TOKYO -- Toyota and Mazda have discussed electric vehicles and connected cars as part of at least 10 potential areas for cooperation, the latest indication Japan’s automakers will join forces to cope with technological trends shaking up their industry.
Mazda is having broad discussions with Toyota, Akira Marumoto, Mazda’s executive vice president, told reporters Wednesday at a briefing in Tokyo. He declined to provide more detail on talks the automakers have had since last year on expanding ties beyond their sharing of hybrid systems and compact car production in Mexico.

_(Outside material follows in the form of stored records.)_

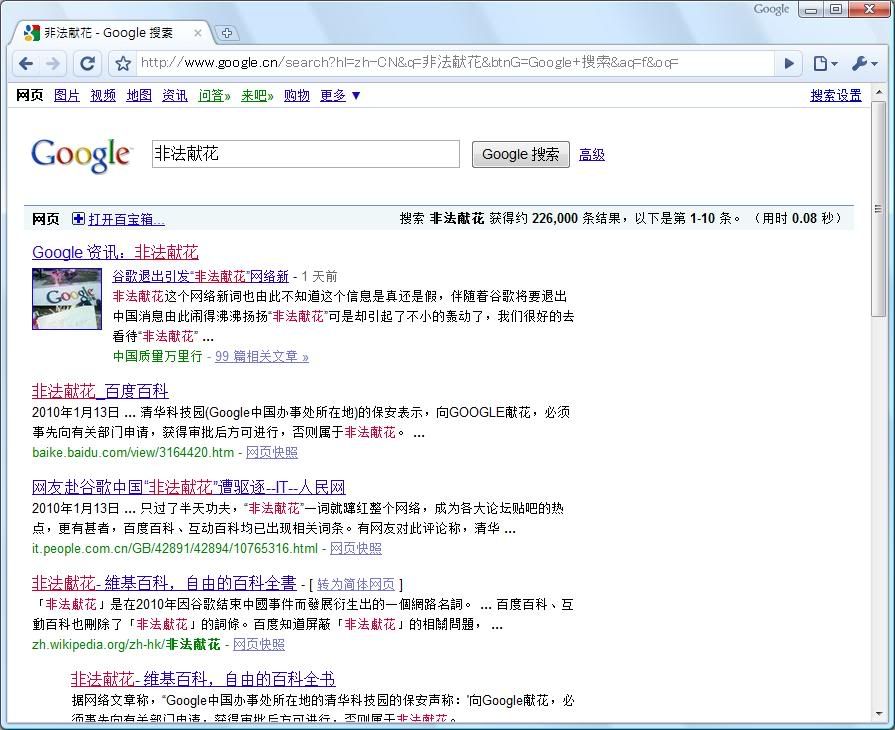895x730 pixels.
Task: Select 图片 in the top navigation bar
Action: [67, 96]
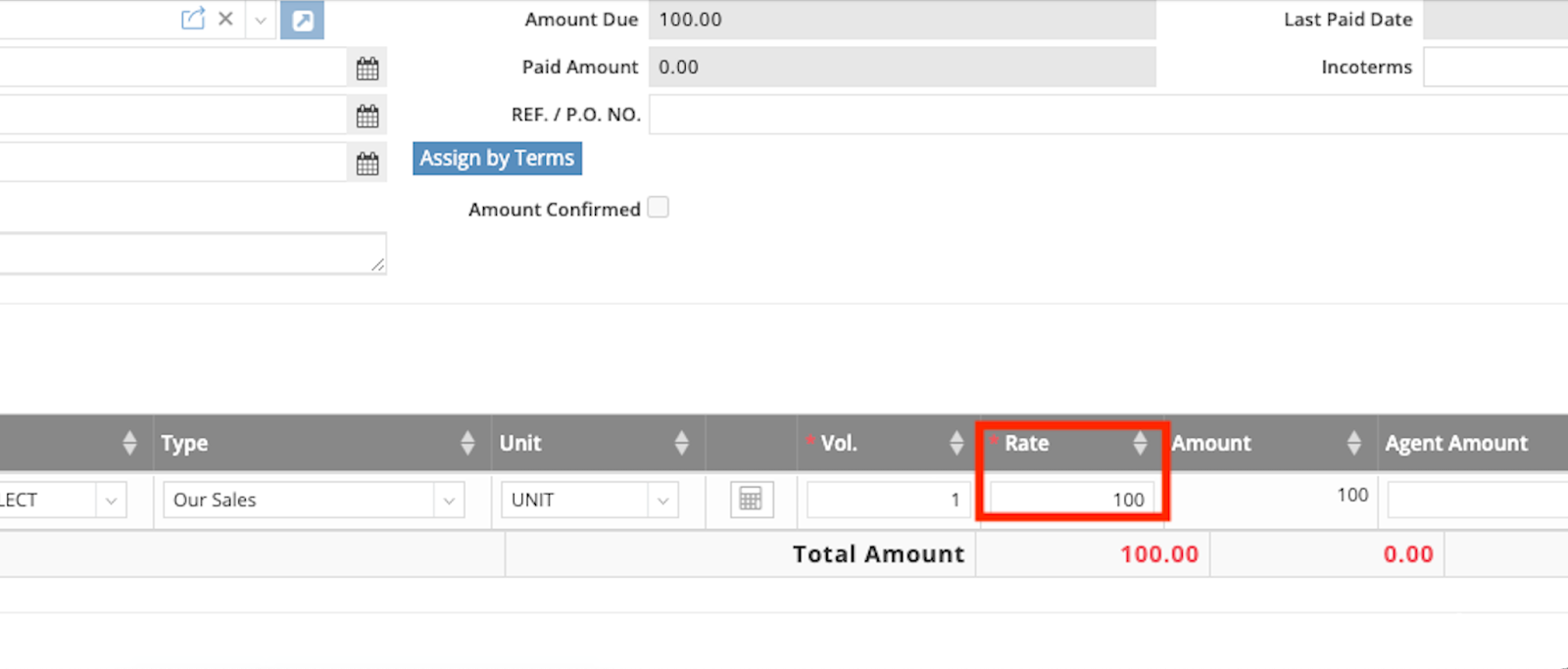Click the blue open-in-new-window arrow button
1568x669 pixels.
tap(302, 20)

More joint work between Toyota and Mazda would add to a trend of Japan’s largest automakers consolidating the industry by way of acquisition or alliance. Toyota bought out the rest of minicar maker Daihatsu earlier this year and is exploring a research and development partnership with Suzuki Motor Corp. A fuel economy scandal also led Nissan to buy a stake in Mitsubishi Motors in a transaction completed last month.
Toyota also is the majority owner of Hino Motors, the largest shareholder in Subaru maker Fuji Heavy Industries and has a stake in Isuzu Motors President Akio Toyoda and Suzuki Chairman Osamu Suzuki said last month they began talks due to the daunting financial demands of keeping pace with advances in electrification and autonomous driving.
A Toyota representative declined to immediately comment on talks with Mazda.